The band's next album was sent to the independent label Earache as a demo. Recorded at Razors Edge studios in San Francisco, with Billy Anderson as engineer, the tape showcased Sleep's love of all things retro, from the blatant Black Sabbath/Blue Cheer influences, to their fixation with 1970's-style tube amplification. The label immediately signed the band and released the tape exactly as it was received.

Sleep's Holy Mountain (1992) is widely considered the seminal album in the evolution of stoner metal. The album's release was followed by a potentially lucrative offer from London Records, and Sleep signed with them. Around this time, Earache released its first Black Sabbath tribute album, and Sleep contributed a cover of "Snowblind".

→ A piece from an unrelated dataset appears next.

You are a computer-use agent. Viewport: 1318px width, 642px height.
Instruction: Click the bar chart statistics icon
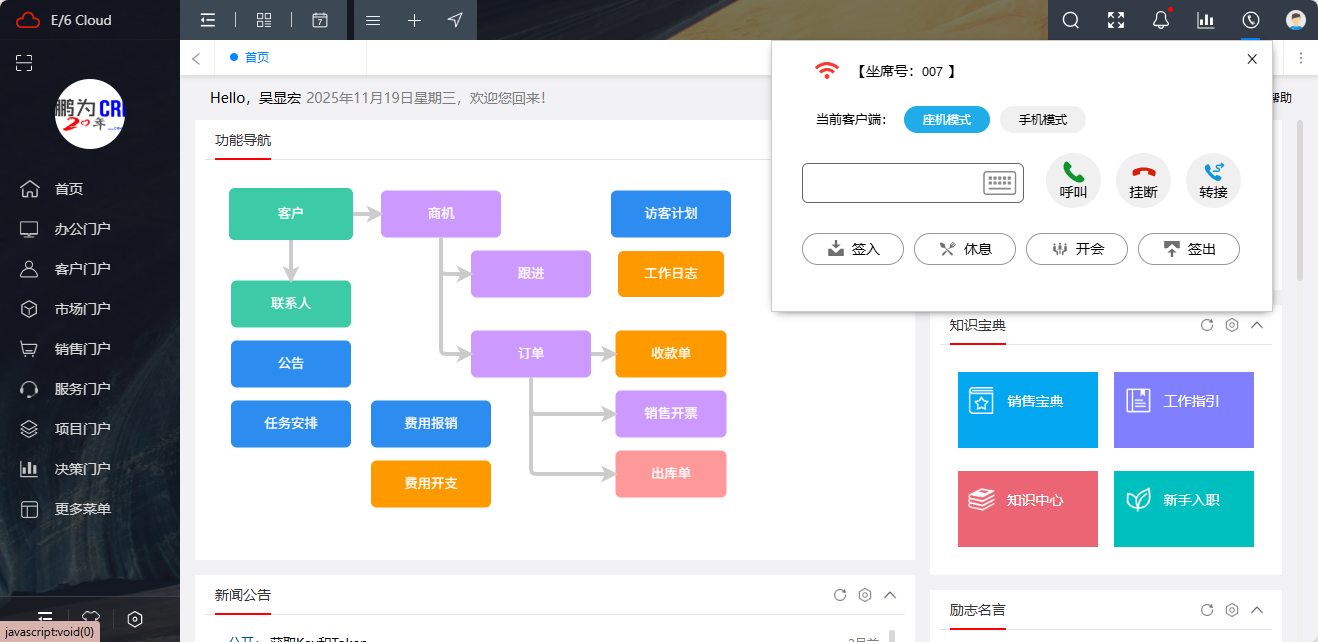[x=1206, y=19]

Under their new contract, Sleep began work on its third album, Dopesmoker, in 1995. Much to the dismay of executives at London Records, Dopesmoker was a single song, over an hour long. London Records declared the album unmarketable and refused to release it. The label had it remixed and cut up into sections by David Sardy, which led to a deadlock due to the band being unhappy with the result. Frustrated and generally unhappy with the situation, the members of Sleep decided to disband.

After Sleep
In 1998, Sleep released Jerusalem as an "official bootleg". One year later, Jerusalem was given an official legitimate release by The Music Cartel in the US and Rise Above Records in Europe.

Finally, in 2003 the original version of Dopesmoker was officially released by Tee Pee Records. It is generally considered the definitive version of the album. An excerpted version can be heard on Jim Jarmusch's Broken Flowers original soundtrack.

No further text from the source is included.